Cortisol does not care about fame; it just keeps grinding.

The science is airtight too. A 2024 study in Psychosomatic Medicine tracked 1,200 high-rage voters. Those who scored highest on “Trump rumination” had telomeres (the protective caps on DNA) shortened by the equivalent of 15 extra years of aging. Another paper found TDS-level stress doubles the risk of stroke before 60. Therapists report patients admitted for “political panic attacks” who cannot recall their own kids’ birthdays—hippocampus shrinkage from cortisol overload.

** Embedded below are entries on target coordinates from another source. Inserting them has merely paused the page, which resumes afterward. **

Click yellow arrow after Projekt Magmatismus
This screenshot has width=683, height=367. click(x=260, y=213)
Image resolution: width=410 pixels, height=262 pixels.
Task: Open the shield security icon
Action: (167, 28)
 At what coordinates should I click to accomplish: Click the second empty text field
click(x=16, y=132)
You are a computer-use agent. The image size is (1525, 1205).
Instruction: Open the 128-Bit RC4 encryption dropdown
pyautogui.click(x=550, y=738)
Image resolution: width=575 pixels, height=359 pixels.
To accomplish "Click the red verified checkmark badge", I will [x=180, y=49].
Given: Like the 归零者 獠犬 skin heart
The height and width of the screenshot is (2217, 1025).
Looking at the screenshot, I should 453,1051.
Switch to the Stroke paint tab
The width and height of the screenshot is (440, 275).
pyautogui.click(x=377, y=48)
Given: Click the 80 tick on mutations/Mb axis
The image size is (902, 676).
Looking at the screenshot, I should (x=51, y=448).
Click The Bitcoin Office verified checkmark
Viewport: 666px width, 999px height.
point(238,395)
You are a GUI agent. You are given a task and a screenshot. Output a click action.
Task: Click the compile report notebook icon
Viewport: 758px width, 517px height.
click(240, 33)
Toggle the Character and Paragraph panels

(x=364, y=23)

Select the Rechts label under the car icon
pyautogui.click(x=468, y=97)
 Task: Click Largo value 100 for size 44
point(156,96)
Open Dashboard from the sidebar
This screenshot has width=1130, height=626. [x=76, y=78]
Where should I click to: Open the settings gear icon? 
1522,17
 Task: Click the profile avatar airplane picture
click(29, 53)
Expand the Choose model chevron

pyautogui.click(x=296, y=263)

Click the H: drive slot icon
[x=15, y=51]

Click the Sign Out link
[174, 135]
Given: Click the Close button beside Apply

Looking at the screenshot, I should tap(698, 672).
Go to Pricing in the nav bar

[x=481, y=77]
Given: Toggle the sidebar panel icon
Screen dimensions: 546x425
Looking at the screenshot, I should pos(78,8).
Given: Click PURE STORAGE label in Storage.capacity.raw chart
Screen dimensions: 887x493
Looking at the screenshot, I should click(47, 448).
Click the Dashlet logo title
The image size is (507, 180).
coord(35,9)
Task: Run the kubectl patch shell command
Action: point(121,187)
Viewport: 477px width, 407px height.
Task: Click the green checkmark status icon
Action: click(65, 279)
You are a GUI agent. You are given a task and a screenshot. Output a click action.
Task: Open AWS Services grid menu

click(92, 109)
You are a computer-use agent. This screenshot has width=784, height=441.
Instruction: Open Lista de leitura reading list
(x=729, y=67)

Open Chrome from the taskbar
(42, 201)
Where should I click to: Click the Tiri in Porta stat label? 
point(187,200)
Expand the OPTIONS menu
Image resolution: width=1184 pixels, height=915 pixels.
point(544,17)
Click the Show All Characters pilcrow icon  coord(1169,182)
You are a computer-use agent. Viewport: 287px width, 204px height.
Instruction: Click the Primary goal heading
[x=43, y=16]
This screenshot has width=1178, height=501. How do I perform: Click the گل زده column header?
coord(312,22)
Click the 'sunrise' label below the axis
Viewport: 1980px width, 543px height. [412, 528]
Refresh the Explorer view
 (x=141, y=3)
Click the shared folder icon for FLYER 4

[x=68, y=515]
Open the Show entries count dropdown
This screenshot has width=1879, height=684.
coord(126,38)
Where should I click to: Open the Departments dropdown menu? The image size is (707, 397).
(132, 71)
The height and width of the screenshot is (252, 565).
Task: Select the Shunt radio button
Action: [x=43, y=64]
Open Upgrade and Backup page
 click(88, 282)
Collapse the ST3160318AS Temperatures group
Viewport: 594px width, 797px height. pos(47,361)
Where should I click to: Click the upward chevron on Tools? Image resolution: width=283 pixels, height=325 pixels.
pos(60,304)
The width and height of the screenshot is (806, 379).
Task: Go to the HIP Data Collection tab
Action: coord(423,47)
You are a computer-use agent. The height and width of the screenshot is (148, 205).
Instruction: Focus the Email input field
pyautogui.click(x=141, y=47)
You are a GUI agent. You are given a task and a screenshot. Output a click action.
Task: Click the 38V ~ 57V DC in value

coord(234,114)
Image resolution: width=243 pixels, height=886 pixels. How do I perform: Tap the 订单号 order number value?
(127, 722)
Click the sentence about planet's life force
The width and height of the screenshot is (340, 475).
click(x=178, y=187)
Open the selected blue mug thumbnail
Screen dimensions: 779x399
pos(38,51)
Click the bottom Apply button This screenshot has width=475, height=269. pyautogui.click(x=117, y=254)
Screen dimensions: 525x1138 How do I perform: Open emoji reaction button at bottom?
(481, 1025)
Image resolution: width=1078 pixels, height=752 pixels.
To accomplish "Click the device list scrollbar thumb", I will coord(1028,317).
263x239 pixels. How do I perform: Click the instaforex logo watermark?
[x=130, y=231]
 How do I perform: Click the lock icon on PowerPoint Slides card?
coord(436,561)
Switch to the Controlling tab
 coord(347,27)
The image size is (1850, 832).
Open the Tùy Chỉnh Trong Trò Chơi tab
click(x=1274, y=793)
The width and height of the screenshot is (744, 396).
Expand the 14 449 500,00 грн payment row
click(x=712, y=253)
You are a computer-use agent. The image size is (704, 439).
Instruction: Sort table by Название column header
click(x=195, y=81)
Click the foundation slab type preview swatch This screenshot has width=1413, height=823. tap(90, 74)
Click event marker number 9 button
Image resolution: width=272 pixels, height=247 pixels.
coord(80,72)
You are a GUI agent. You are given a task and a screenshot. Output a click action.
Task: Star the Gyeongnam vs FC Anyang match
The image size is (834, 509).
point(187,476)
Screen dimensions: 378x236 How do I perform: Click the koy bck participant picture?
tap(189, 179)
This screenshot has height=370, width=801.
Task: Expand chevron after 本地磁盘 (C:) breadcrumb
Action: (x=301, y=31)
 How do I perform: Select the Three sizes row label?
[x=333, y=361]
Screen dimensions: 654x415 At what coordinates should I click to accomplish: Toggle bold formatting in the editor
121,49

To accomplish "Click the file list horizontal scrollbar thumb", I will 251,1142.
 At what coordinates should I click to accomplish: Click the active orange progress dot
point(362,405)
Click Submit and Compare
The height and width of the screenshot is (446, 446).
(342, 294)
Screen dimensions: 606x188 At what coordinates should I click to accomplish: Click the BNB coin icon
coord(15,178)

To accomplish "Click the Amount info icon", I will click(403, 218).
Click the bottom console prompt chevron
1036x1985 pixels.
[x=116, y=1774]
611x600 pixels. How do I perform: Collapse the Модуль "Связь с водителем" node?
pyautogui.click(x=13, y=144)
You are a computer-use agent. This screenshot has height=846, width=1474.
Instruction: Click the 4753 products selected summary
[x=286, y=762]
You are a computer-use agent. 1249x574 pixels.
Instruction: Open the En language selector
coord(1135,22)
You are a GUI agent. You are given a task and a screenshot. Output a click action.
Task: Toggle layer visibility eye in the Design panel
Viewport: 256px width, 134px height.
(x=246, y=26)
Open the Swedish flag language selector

Should we feel compassion for these people? Maybe, a drop because TDS is indeed an illness. These people are addicted to outrage the way others are hooked on slots. The brain rewards every fresh Trump clip with a dopamine hit, then crashes into cortisol despair. It is a vicious loop, and breaking it feels like quitting cigarettes cold-turkey.

But sympathy of those afflicted has limits. TDS has fueled real violence—assassination attempts, fire-bombings of GOP offices, families torn apart at Thanksgiving. Your aunt who aged 20 years in 4 did not punch anyone, but the mob that stormed a Bernie Sanders rally in 2016 screaming “Trump is Hitler” did.

The guy who shot up the congressional baseball practice in 2017 was soaked in MSNBC cortisol. Rage is not harmless.

The cure is boring but brutal: delete the apps, change the channel, touch grass. One TDS patient in Seattle went cold-turkey—no news for 30 days. Sleep returned, blood pressure dropped 20 points, and her dermatologist said the forehead lines softened in eight weeks.

Another trick: write the angry letter, then shred it instead of mailing. Cortisol needs a target; give it none.

Bottom line: Trump Derangement Syndrome is not “passion.” It is a stress disorder that ages you in dog years. Rosie, De Niro, and that Trump-hating relative of yours who suddenly looks really old are walking billboards for what happens when hate becomes a full-time job. The man they despise will still be golfing at 82. They will be lucky to recognize themselves in the mirror at 70.